[Page extract]
# # # # # # #
# Happy wedding day Shawn!!!!



## Chappy (Apr 21, 2010)

Oh my god - I can't believe I almost missed it............

All the very, very best Shawn.
We expect plenty of wedding pictures 










Shawn = Nicklfire = BCA's very own Dark Lord


----------



## effox (Apr 21, 2010)

Try not to cry you wuss. I'll never let it down if I hear you did.

Congrats again.


----------



## 2wheelsx2 (Apr 21, 2010)

This thread is worthless without pics?!!?!?? 

Congrats Shawn!


----------



## kirkdgxp (Apr 21, 2010)

Congrats Shawn, All the best for a fantastic future


----------



## Diztrbd1 (Apr 21, 2010)

effox said:


> Try not to cry you wuss. I'll never let it down if I hear you did.
> 
> Congrats again.


lol Chris , your too much!

Congrats Shawn, Best wishes for a great life together!


----------



## Aquaman (Apr 21, 2010)

Congrats man... or condolences what ever works for you .
One mans nightmare is another mans Dream come true .
Wishing you many years of happiness, living your dream.
And yea we'll need photo's .


----------



## alym (Apr 21, 2010)

Congrats shawn!!! All the best to you both 


Sent from my iPhone using Tapatalk


----------



## Marius (Sep 22, 2010)

Congrats Shawn for the wonderful journey you've embarked on. No way back, so you better enjoy it  

Pics asap you shadow master you!


----------



## thefishwife (Apr 21, 2010)

Congrats Shawn! Hope it was a wonderful day for you, may you both enjoy your journey together - forever.


----------



## Fishkeeper (Apr 21, 2010)

Way to go man, have a great and long loving relationship....all the best.....


----------



## bonsai dave (Apr 21, 2010)

congrats to you and your wife. Just remember Happy wife happy life....


----------



## pisces (Apr 22, 2010)

Congrats !!! 
enjoy the wounderful life


----------



## Morainy (Apr 21, 2010)

Warm congratulations and best wishes.


----------



## jkcichlid (Apr 21, 2010)

Congratulations Wish you many years of health and happiness with your wife


----------



## CRS Fan (Apr 21, 2010)

Congrats, Shawn. Live life to its fullest and have fun doing it !

Best Regards,

Stuart


----------



## target (Apr 21, 2010)

bonsai dave said:


> congrats to you and your wife. Just remember Happy wife happy life....


Very true. Congrats Shawn. Hope the day was good for you both.


----------



## VinnyD (Apr 21, 2010)

congrats dark lord on your special day...wish you two the best


----------



## SeaHorse_Fanatic (Apr 22, 2010)

Hope you & the new wifey had a great time.


----------



## prempitorystrike (Apr 21, 2010)

Congratz to you and your wife wish you guys the best


----------



## Luke78 (Apr 24, 2010)

Congrats and best wishes to the both of you ! 

Luke


----------



## Adz1 (Apr 21, 2010)

congrats Shawn,
and all the best.


----------



## Chappy (Apr 21, 2010)
# # # # # # #
[Given information]
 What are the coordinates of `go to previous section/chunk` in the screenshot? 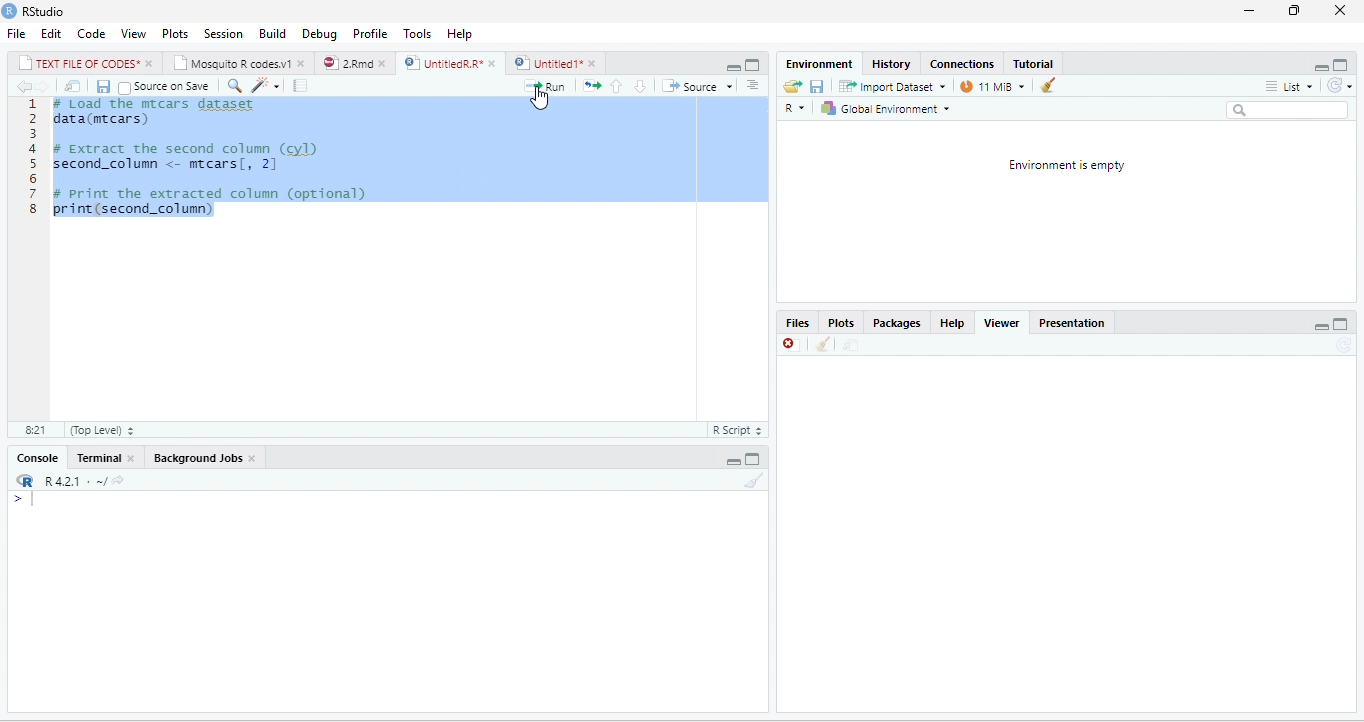 It's located at (616, 85).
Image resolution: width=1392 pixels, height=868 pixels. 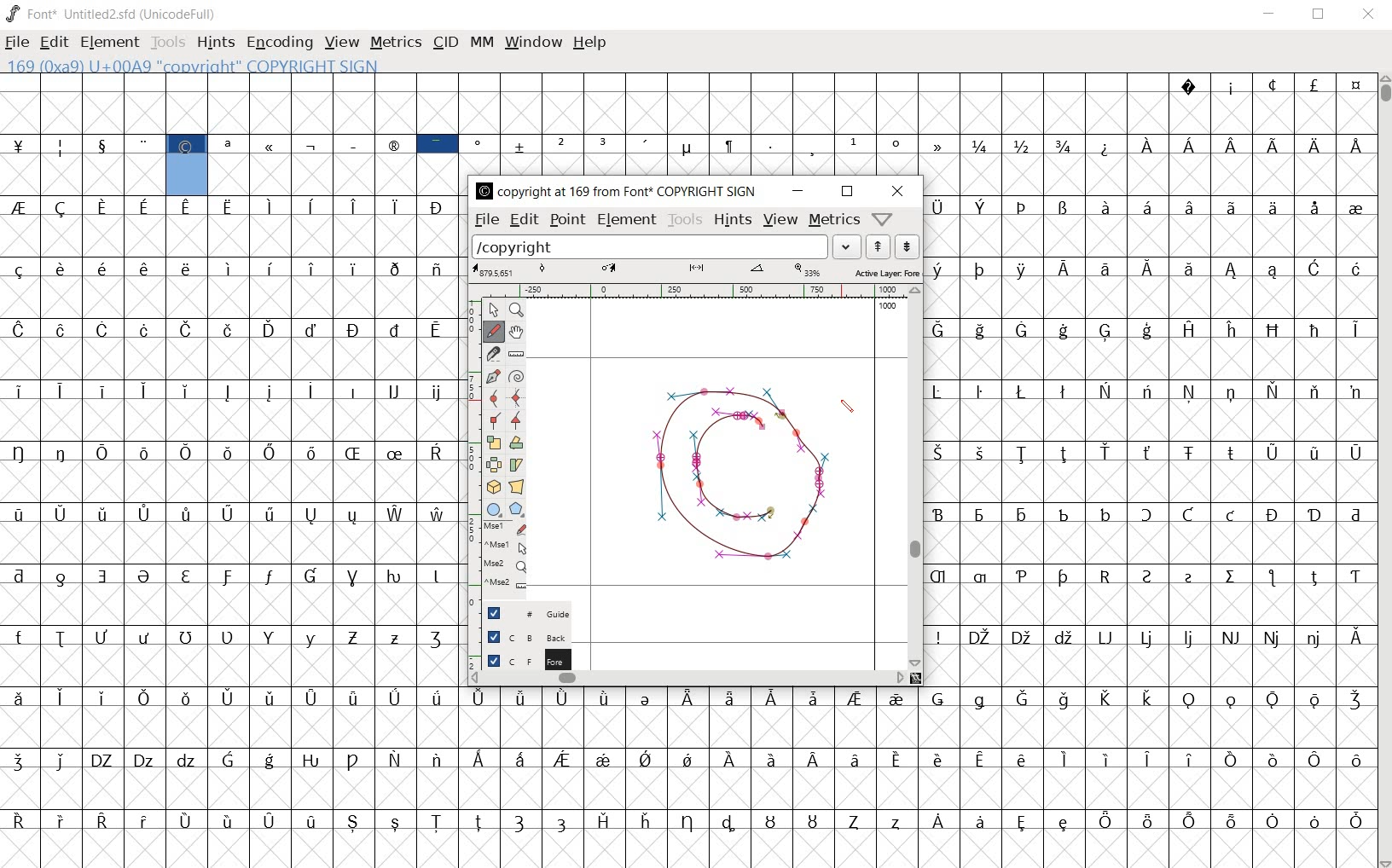 I want to click on Font* Untitled2.sfd (UnicodeFull), so click(x=112, y=15).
# # # # # # #
[To be done]
Answer these from the wedding thread:
(a) Besides Shawn, what two names does Chappy's post give for him?
(b) Which poster quotes effox's "Try not to cry you wuss" message?
(c) What saying does bonsai dave tell Shawn to remember?
The material has no connection to the wedding thread.

[Expected answer]
(a) Nicklfire and BCA's very own Dark Lord.
(b) Diztrbd1.
(c) "Happy wife happy life."